AIM OF THE EXERCISE ::
Render the material from its first line through the line containing "pos(1430,103)" as a Markdown table with the columns Row and Entry. Number each line and leave out blank lines.

PROVIDED RECORDS ::
* * * * * * *

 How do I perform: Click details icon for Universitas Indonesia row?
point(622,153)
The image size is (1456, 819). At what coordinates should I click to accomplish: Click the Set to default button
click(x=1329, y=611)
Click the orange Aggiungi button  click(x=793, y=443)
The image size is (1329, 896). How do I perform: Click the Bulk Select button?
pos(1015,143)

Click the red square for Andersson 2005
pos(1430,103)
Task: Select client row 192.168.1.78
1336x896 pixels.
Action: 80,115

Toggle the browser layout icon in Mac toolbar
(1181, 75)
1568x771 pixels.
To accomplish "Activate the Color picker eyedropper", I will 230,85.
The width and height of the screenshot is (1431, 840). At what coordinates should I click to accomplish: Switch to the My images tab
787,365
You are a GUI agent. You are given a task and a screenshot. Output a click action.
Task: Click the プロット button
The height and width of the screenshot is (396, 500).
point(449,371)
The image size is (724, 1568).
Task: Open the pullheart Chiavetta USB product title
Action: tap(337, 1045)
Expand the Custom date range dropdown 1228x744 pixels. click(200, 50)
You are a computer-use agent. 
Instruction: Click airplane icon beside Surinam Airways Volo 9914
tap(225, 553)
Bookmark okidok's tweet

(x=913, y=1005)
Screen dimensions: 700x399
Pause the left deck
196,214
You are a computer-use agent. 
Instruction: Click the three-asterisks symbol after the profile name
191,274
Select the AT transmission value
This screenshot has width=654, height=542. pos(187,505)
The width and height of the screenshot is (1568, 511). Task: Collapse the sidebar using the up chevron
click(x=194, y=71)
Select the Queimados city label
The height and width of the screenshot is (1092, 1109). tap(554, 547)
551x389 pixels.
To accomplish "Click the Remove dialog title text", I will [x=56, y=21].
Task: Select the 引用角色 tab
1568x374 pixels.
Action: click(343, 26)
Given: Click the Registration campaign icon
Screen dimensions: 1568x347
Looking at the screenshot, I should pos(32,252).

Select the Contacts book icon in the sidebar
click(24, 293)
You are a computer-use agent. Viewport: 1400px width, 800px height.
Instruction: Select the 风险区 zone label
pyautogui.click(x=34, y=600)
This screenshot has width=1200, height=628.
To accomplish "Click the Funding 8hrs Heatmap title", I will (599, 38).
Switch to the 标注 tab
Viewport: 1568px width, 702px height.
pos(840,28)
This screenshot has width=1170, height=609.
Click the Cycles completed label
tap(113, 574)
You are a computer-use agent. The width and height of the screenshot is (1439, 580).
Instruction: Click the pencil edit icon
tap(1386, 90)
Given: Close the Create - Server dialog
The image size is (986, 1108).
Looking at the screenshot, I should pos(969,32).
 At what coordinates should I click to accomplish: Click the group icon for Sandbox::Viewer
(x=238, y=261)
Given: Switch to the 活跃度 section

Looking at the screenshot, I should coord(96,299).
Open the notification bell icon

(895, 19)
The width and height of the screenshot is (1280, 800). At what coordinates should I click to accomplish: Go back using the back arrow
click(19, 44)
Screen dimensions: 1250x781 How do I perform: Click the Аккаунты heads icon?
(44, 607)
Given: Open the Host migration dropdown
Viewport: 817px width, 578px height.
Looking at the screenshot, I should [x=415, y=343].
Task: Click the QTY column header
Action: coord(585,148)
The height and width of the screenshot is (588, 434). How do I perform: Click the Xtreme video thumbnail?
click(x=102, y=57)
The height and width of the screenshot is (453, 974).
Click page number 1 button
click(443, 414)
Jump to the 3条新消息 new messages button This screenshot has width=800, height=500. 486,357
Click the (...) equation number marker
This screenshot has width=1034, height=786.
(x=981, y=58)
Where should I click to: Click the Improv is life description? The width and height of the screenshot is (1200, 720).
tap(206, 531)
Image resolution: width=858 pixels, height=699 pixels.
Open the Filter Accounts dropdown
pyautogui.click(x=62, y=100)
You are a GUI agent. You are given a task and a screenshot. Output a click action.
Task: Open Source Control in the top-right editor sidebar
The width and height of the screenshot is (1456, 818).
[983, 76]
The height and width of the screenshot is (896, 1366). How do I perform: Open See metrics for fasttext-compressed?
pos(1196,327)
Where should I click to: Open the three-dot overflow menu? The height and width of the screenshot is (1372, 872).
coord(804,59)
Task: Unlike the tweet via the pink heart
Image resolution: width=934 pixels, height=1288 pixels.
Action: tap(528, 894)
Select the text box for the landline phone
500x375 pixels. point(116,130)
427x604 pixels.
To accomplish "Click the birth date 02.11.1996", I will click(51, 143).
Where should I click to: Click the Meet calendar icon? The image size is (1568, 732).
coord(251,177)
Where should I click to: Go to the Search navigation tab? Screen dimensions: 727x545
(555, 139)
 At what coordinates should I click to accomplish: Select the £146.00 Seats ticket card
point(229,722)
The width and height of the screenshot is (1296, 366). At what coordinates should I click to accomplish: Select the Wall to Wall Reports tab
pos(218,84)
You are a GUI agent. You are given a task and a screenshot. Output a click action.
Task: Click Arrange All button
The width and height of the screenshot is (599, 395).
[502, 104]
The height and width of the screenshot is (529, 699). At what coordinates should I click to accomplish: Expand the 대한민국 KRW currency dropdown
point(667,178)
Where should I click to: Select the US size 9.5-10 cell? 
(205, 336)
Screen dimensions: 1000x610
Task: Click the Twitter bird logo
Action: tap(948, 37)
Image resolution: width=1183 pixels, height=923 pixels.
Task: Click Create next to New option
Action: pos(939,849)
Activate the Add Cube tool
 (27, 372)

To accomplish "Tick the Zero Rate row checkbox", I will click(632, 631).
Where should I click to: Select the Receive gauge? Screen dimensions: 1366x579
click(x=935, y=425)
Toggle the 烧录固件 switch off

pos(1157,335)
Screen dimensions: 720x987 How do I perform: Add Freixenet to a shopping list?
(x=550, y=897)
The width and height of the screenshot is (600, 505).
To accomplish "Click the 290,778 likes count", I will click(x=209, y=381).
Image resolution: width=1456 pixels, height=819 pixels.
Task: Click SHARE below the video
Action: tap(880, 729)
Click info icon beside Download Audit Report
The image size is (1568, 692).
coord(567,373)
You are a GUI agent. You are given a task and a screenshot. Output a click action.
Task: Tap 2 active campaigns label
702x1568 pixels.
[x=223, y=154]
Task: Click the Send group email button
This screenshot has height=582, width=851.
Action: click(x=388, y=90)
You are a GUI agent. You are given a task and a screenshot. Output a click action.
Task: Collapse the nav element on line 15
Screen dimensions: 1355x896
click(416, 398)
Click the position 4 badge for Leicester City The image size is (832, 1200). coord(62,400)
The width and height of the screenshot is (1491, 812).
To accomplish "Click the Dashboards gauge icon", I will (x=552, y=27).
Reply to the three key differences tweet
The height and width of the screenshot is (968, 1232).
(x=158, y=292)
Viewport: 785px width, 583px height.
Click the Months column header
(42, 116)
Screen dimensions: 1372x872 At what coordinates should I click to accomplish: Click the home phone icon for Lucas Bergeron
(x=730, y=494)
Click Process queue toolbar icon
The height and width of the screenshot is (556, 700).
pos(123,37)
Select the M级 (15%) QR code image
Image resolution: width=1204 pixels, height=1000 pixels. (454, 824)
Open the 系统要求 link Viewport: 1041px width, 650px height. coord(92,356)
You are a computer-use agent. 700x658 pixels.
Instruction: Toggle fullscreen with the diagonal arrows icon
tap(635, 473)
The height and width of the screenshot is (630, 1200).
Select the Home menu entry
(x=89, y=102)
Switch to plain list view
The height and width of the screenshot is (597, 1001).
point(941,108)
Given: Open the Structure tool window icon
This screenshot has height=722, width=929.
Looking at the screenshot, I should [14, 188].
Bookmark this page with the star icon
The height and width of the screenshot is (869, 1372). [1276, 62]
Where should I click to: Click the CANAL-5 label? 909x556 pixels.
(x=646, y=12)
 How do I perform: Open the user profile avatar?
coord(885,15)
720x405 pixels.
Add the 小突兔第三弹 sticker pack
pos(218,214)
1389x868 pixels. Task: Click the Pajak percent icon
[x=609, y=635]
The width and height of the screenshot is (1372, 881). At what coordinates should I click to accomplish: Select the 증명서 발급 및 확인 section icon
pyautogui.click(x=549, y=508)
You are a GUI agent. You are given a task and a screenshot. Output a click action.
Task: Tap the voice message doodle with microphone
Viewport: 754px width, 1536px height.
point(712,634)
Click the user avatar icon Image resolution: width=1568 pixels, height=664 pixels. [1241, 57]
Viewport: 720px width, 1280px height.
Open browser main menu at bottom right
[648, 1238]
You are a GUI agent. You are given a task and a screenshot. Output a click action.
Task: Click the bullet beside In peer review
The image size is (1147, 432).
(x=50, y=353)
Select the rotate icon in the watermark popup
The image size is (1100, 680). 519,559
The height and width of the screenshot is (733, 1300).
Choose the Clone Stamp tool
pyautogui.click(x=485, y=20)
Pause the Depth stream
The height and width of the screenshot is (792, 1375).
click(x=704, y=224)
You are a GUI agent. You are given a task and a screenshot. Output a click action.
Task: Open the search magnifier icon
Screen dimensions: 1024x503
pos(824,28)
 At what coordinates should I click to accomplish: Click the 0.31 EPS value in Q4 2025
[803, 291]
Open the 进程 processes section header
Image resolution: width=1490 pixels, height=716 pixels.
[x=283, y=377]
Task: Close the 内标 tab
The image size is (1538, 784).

* * * * * * *

COMPLETED TASK ::
| Row | Entry |
|---|---|
| 1 |  How do I perform: Click details icon for Universitas Indonesia row? |
| 2 | point(622,153) |
| 3 | The image size is (1456, 819). At what coordinates should I click to accomplish: Click the Set to default button |
| 4 | click(x=1329, y=611) |
| 5 | Click the orange Aggiungi button  click(x=793, y=443) |
| 6 | The image size is (1329, 896). How do I perform: Click the Bulk Select button? |
| 7 | pos(1015,143) |
| 8 | Click the red square for Andersson 2005 |
| 9 | pos(1430,103) |